Stephen King penned the novel on which this was based about three years before it was made into a film. Annie Wilkes is, in my not so humble opinion, the best character that he has ever written. She is scarier than Cujo, Carrie, Jack Torrence, and Pennywise the Clown, and Misery is the best adaptation of any of his works. This is probably due to the fact that there is nothing supernatural about the material, and is simply a chilling tale of a man who must be spoon-fed by a woman who both loves him and hates him, and someone who has all of the resources and the mental disconnect to kill him.

I assume the character is not so far off from a fan of King's, and is simply blown into an imaginary nightmare of a situation; this is probably very real for him. Where he goes right in this story is developing a person who, when not torturing her captive, is slightly pitiable and unwittingly hilarious. Annie likes to use words like "oogie," "dirty birdie," "poo," and "cockadoodie," instead of swears, and when Paul cunningly asks her to have a candlelit dinner with her (so that he might have a chance to drug her drink) she practically faints at the prospect as if she were a schoolgirl being asked to prom by the football captain.

But when she is angry, oh when she is angry she is the most frightening image. Kathy Bates won an Oscar for her performance which was so interesting simply because she was able to make the shift from goofy little nurse, to thunderous maniac who is much smarter than she pretends. It is so obvious how much Bates relished each line that she had, loved the part, and played every emotion with such conviction that one couldn't help but forget that she was acting.
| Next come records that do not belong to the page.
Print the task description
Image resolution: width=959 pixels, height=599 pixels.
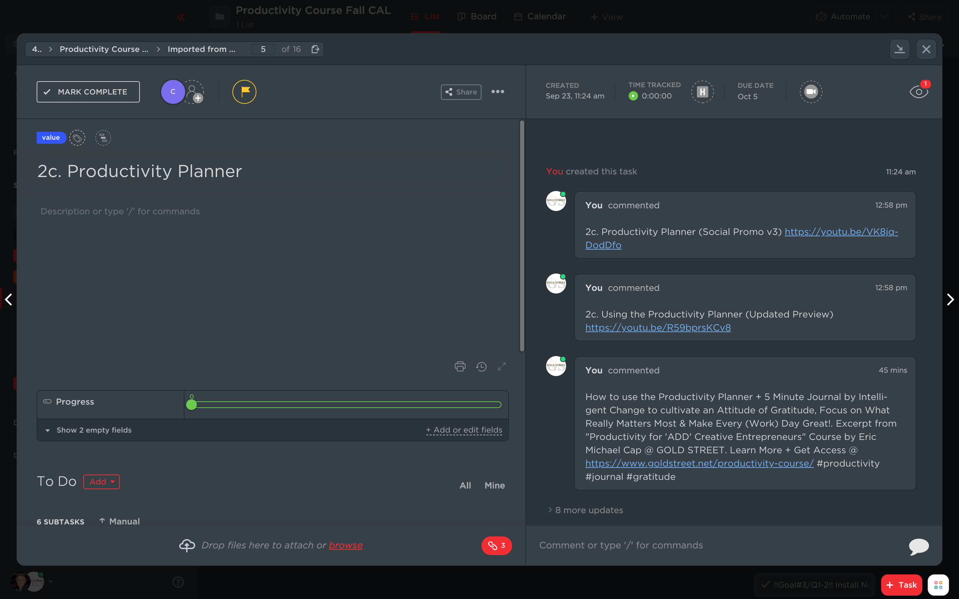(x=460, y=366)
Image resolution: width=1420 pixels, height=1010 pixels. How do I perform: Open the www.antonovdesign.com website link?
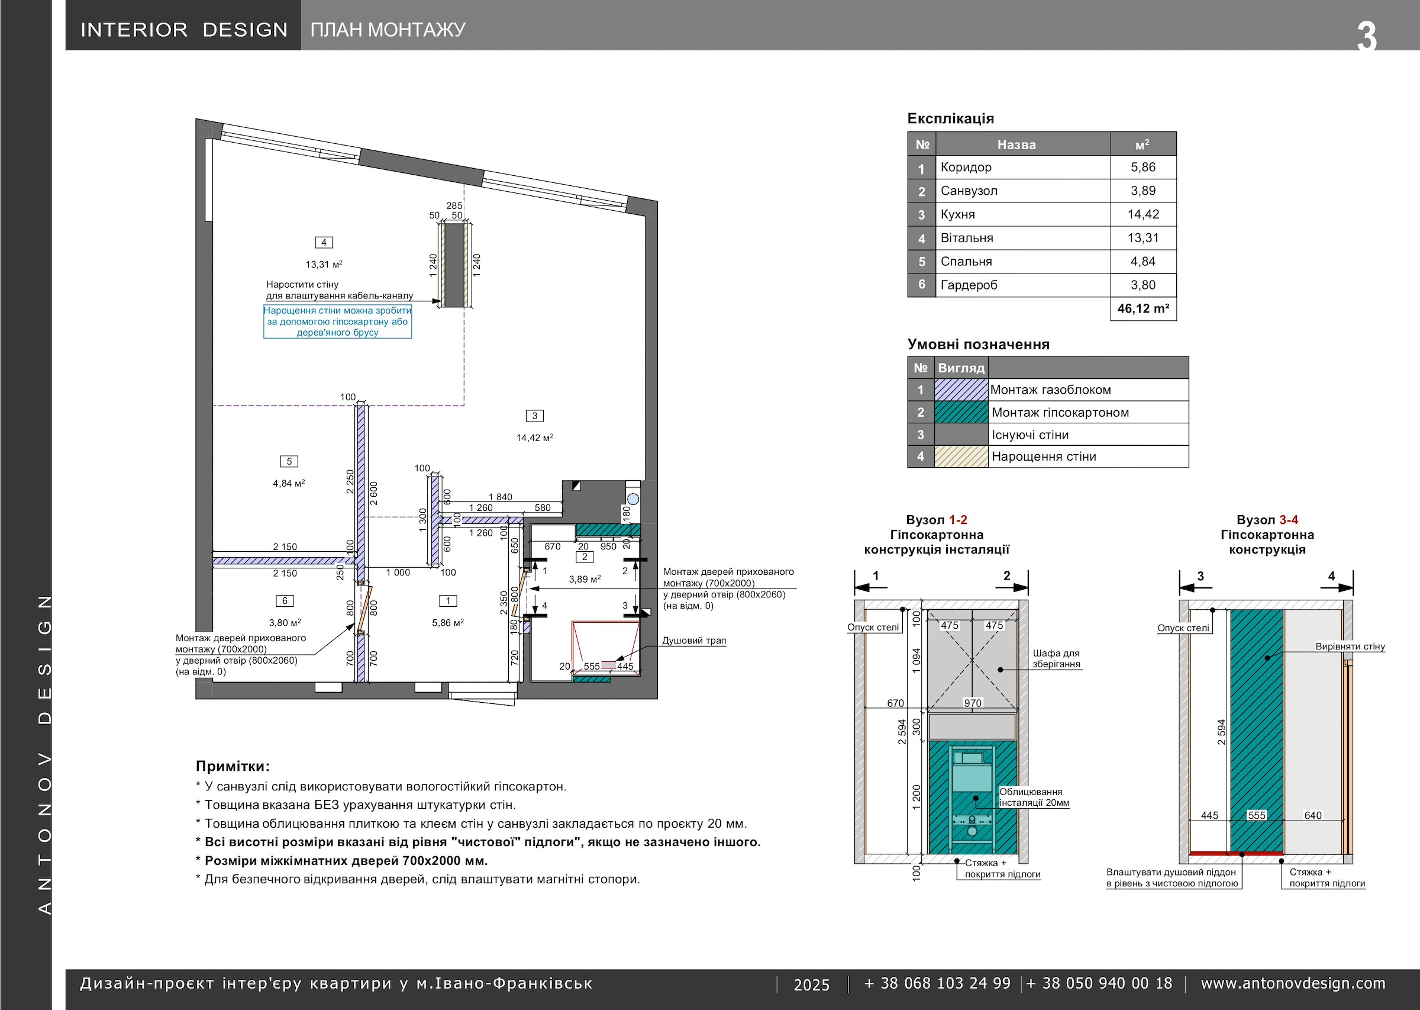[1293, 983]

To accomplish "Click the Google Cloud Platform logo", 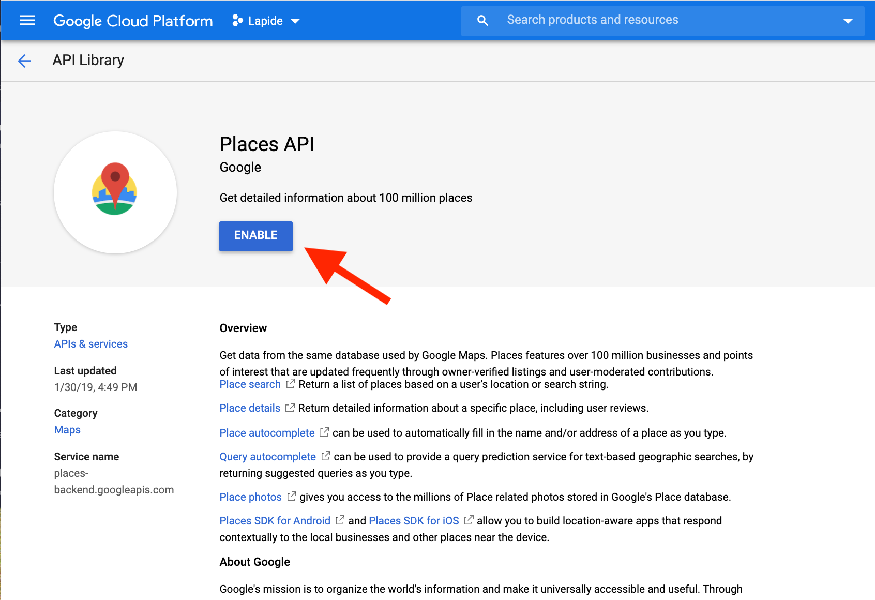I will point(133,21).

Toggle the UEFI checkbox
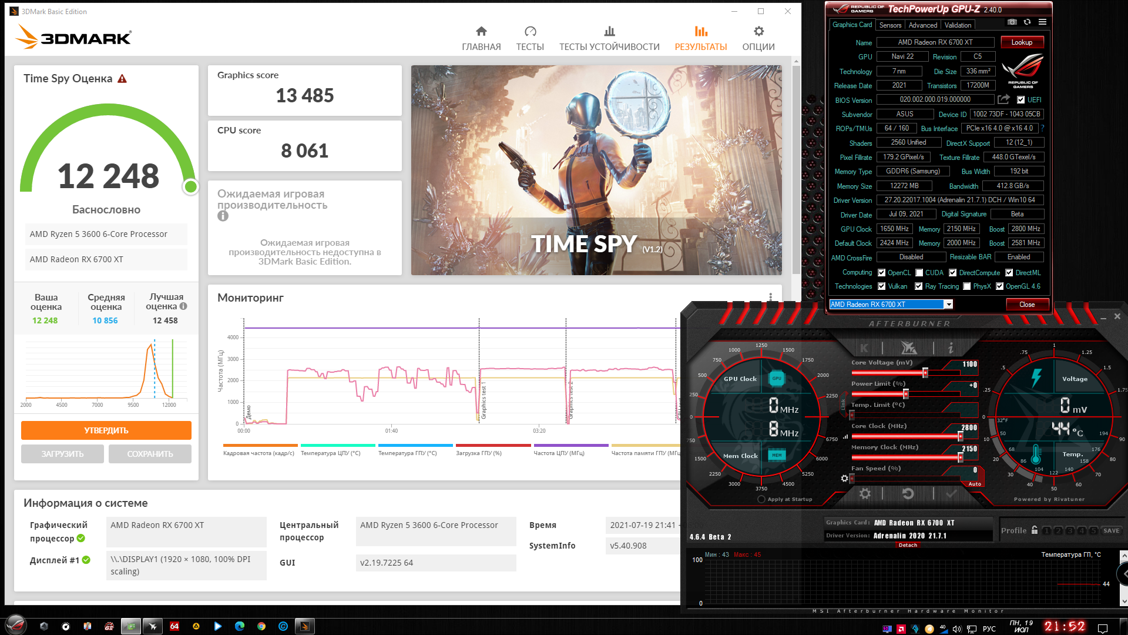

It is a part that has the potential to be overdone, but she kept it very much in check, giving it only what it needed (which was ample) but never a drop more.
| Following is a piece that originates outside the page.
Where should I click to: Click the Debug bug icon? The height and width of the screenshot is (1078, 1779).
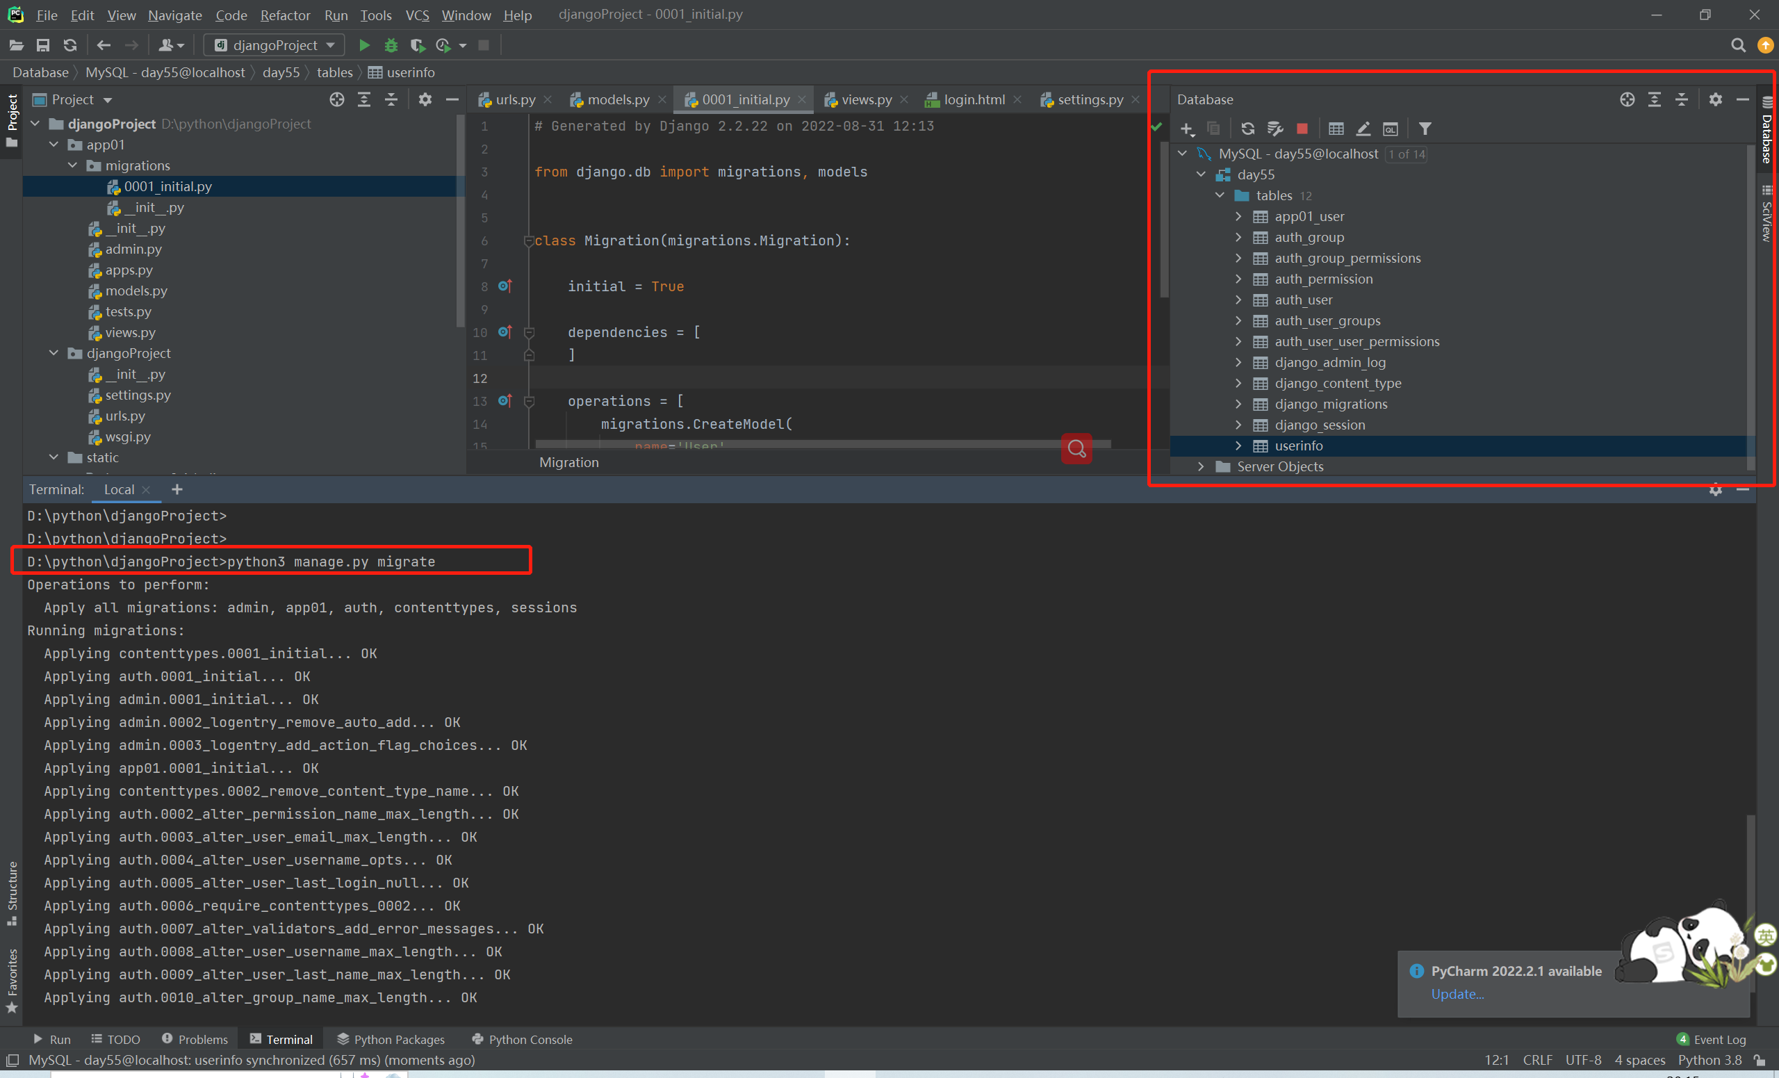(391, 45)
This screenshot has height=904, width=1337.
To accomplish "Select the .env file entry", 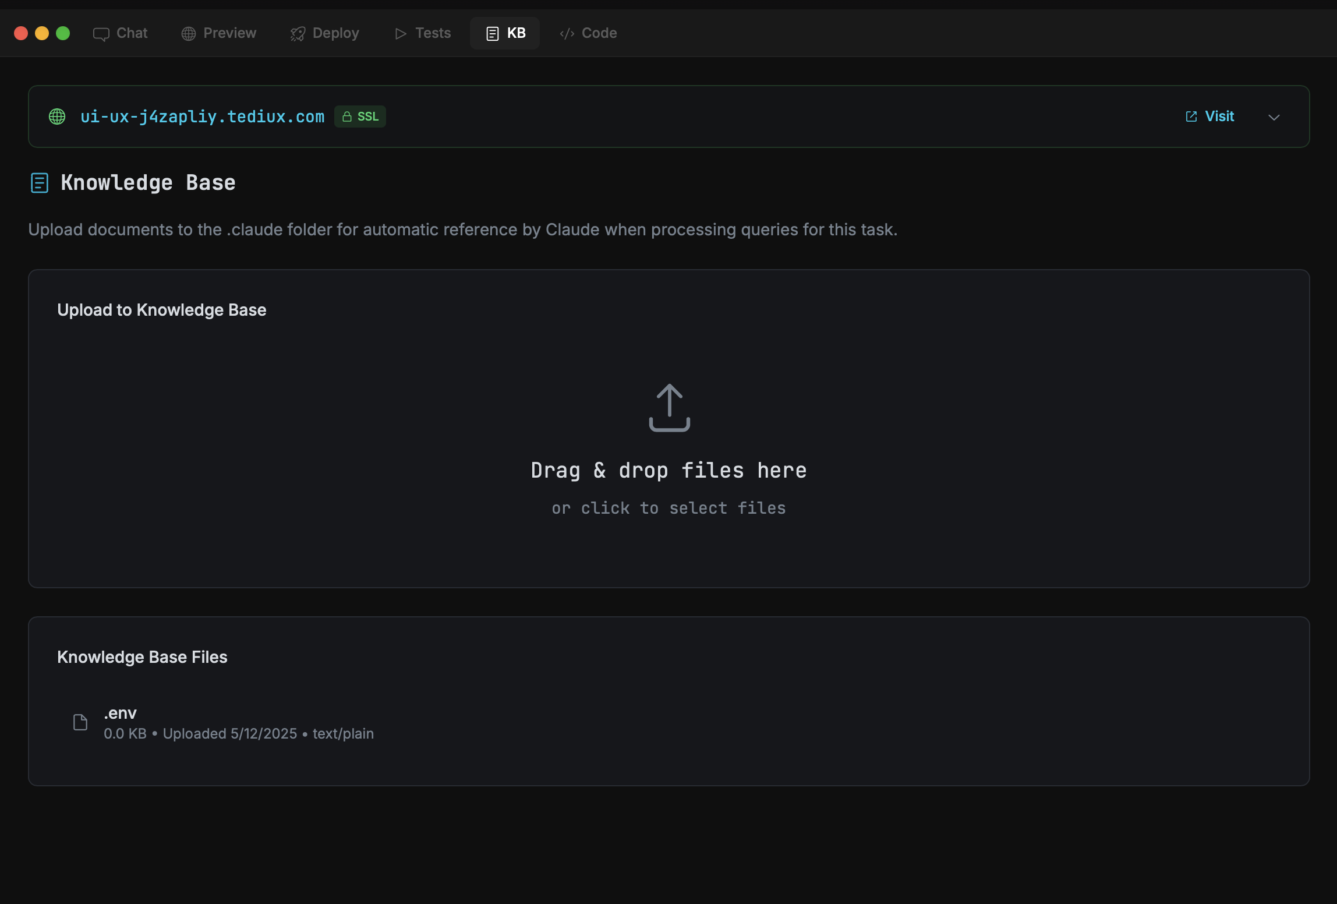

James Caan played Paul, and was not very good at it. He normally has so much energy on screen, but in this film he seemed so non-committal that he almost bored me. I do not mean that he should have done so much as to upstage Bates, but he should have done enough to at least seem interested in what he was doing. Dialing it up from a 2 to a 4 would have been appreciated.

There are certainly moments when the movie lags, and many times when the film is not particularly inspired, but it is still a very solid adaptation. There are enough scenes--usually when Bates is left to do what she does--that the film really works on a gut level. Take, for example, the scene when it is raining outside and Annie comes in disheveled and blank-faced. She tells Paul that the rain gives her the blues, and her delivery is so sincere that we almost lose that she is still Annie Wilkes...that is until she pulls out a pistol. It was a perfect bit of acting and one of the powerful portions of the film that made it so scary.
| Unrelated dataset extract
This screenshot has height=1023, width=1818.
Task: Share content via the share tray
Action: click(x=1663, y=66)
There is so much more about her and her past that I wish was examined. The film is obviously told from the point of view of Sheldon (perhaps of King), but wouldn't it be fascinating to have it done from the point of view of Annie, the Dragon Lady? Perhaps it would be too hard to create a structure based on someone who does many things when her brain simply seems to snap. The things she does don't seem much sense, so I suppose a plot wouldn't either if motives are not immediately apparent. After all, why does the ceramic penguin have to face due south? No reason. It simply does.